Building a simple SYCL project with CMake results in a "No kernel named _(insert mangled name here)_ was found -46 (PI_ERROR_INVALID_KERNEL_NAME)" error.

jonathan-ramsey commented 1 year ago

When trying to build any SYCL-enabled project with CMake and the compiler built from the sycl branch of intel/llvm (see below), the successfully compiled binary kernel throws an error along the lines of "No kernel named (mangled name) was found -46 (PI_ERROR_INVALID_KERNEL_NAME)" while trying to execute any SYCL kernel.

I can get the error to arise even with the vector-add-buffers example in the oneAPI-samples repository.

However, if I use an installed copy of oneAPI Base toolkit (version 2023.2.1), then the example (and indeed other SYCL-enabled projects) work fine!

After digging around, the consensus is that I should be using the compiler (clang-cl.exe) to link, while the default build process uses lld-link.exe. Okay, so I did that and used clang-cl.exe to link with the appropriate options instead, but it does not fix the issue.

After carefully comparing the build process for the oneAPI toolkit versus the self-built clang/llvm from this repo, it would seem that the linking step of the oneAPI toolkit build (which is using icx.exe) is doing many more things than when I link using the self-built clang-cl.exe or lld-link.exe (e.g. icx.exe makes multiple calls to clang-offload-builder).

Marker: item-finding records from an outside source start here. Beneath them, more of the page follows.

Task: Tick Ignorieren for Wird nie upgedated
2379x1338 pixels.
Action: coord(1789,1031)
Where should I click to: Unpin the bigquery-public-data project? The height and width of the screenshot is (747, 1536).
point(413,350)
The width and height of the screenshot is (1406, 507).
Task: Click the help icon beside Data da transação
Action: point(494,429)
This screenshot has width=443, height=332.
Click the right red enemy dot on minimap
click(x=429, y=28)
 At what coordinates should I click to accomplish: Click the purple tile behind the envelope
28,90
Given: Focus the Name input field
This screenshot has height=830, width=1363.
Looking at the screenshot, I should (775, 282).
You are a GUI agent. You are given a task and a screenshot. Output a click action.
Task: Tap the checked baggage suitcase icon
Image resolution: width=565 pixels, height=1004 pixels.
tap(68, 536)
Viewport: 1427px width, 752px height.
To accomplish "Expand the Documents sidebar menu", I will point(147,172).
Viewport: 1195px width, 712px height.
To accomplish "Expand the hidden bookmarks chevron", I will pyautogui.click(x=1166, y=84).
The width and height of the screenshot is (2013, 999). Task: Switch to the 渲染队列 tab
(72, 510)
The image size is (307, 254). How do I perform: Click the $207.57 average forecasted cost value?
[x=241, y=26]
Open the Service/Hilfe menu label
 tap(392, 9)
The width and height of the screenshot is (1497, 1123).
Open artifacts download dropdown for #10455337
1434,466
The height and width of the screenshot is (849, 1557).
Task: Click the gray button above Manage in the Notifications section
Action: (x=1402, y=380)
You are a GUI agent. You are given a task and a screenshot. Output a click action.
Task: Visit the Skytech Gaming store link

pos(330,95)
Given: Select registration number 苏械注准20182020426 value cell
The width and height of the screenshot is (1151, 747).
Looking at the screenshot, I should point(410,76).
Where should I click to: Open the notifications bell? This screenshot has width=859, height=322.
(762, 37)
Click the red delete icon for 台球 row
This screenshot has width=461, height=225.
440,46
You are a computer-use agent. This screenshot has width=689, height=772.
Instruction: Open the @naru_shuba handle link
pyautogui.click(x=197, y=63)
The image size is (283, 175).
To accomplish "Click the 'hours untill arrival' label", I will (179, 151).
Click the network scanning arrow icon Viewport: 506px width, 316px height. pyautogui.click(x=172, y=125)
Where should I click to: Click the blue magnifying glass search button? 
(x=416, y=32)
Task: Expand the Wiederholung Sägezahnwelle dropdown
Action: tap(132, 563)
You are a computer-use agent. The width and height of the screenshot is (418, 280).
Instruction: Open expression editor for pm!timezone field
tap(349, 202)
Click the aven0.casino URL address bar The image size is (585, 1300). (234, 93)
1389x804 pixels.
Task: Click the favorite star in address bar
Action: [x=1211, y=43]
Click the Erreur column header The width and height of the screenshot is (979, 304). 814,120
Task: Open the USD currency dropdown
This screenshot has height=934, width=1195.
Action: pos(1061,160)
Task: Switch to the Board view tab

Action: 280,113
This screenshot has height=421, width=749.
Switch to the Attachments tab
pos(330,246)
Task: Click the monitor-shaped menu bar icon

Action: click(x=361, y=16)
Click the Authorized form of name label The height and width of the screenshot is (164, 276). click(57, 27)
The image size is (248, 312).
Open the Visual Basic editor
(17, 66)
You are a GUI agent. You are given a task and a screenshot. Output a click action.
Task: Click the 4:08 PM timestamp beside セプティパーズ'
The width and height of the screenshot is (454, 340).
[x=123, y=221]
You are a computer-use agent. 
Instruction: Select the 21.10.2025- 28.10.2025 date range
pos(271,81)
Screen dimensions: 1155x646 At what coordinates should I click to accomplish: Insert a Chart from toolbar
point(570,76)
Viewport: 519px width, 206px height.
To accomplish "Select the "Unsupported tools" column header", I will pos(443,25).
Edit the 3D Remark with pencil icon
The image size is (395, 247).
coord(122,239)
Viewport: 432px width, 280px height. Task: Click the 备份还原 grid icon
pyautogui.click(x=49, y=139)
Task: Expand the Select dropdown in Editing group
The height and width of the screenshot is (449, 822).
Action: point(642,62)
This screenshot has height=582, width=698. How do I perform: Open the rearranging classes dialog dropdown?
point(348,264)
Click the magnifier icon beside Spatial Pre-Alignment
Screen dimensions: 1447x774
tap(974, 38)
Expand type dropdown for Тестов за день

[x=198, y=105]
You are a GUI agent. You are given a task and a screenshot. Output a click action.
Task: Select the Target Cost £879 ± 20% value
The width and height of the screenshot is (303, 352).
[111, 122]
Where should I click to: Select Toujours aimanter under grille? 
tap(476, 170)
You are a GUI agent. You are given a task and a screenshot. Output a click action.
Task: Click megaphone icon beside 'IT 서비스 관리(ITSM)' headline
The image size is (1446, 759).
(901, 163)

Another big indicator that things are different is that the oneAPI toolkit built executable is almost 4 times larger than the executable from the self-built clang compiler.

Important note: In the case of the vector-add-buffers oneAPI sample, if I forego CMake and compile just the single source code file in a one-liner (e.g. clang-cl -fsycl /EHsc vector-add-buffers.cpp -o vector-add-buffers.exe), then it does work as expected. Can anyone tell me what are the additional steps I need to take to get the linking step of the self-built clang to behave like the oneAPI toolkit?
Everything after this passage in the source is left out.